◆ **What is required**
From the data below, please reproduce exactly everything from the line that contains "January 2016 (178, 1572)" down to the line that contains "Qinux BreezaMax Reviews", with both ends included.

◆ **Source data**
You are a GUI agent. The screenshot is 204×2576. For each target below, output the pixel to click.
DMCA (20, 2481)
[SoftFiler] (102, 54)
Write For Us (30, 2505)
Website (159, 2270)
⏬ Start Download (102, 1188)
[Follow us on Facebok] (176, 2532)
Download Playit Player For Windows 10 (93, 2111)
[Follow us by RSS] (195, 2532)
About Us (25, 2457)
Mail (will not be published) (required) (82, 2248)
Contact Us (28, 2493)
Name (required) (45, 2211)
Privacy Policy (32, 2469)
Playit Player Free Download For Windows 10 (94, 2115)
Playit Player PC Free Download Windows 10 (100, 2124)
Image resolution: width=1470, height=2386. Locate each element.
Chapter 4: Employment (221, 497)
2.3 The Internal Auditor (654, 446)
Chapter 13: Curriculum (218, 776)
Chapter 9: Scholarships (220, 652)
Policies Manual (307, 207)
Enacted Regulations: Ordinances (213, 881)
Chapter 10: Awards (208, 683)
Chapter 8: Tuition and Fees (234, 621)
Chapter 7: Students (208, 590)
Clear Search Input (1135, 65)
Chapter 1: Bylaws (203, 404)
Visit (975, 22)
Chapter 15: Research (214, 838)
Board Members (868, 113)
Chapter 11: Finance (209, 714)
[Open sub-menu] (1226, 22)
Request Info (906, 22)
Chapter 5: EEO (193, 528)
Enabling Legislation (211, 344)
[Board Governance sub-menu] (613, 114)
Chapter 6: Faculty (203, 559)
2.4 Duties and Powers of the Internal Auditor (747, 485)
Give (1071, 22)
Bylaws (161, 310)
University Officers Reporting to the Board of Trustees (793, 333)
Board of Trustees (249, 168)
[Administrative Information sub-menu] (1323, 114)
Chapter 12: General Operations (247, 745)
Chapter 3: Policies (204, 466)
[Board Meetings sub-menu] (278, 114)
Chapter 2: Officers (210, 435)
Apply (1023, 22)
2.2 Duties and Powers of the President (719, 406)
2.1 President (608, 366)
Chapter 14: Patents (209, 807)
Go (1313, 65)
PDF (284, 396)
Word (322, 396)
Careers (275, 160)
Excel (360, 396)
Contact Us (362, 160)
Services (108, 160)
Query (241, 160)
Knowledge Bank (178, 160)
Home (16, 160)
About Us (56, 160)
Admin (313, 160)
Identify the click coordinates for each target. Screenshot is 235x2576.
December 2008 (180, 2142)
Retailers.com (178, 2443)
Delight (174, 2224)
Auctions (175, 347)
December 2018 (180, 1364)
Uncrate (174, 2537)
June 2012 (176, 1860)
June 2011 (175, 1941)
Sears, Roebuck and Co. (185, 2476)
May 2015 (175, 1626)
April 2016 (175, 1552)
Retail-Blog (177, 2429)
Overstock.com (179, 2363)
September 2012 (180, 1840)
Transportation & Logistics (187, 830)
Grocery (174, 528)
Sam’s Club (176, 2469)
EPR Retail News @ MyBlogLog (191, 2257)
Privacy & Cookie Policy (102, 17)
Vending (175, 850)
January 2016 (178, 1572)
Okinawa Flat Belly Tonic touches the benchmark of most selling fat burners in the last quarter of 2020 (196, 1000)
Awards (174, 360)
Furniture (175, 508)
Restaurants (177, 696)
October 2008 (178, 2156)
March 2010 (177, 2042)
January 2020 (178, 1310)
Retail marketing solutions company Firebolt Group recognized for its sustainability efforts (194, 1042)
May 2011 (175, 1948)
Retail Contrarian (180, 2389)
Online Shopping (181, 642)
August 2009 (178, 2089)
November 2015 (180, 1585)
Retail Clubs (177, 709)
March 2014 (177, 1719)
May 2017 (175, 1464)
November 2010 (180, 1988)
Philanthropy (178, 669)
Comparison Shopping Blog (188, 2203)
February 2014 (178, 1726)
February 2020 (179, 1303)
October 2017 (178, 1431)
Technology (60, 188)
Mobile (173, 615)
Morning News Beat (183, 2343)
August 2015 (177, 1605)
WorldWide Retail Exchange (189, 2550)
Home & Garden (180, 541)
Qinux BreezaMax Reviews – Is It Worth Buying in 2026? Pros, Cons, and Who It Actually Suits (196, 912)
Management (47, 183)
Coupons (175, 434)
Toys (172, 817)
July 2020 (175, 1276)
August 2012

◆ **Solution below**
January 2016 (178, 1572)
Okinawa Flat Belly Tonic touches the benchmark of most selling fat burners in the last quarter of 2020 (196, 1000)
Awards (174, 360)
Furniture (175, 508)
Restaurants (177, 696)
October 2008 (178, 2156)
March 2010 (177, 2042)
January 2020 (178, 1310)
Retail marketing solutions company Firebolt Group recognized for its sustainability efforts (194, 1042)
May 2011 (175, 1948)
Retail Contrarian (180, 2389)
Online Shopping (181, 642)
August 2009 (178, 2089)
November 2015 (180, 1585)
Retail Clubs (177, 709)
March 2014 (177, 1719)
May 2017 (175, 1464)
November 2010 (180, 1988)
Philanthropy (178, 669)
Comparison Shopping Blog (188, 2203)
February 2014 (178, 1726)
February 2020 (179, 1303)
October 2017 (178, 1431)
Technology (60, 188)
Mobile (173, 615)
Morning News Beat (183, 2343)
August 2015 (177, 1605)
WorldWide Retail Exchange (189, 2550)
Home & Garden (180, 541)
Qinux BreezaMax Reviews – Is It Worth Buying in 2026? Pros, Cons, and Who It Actually Suits (196, 912)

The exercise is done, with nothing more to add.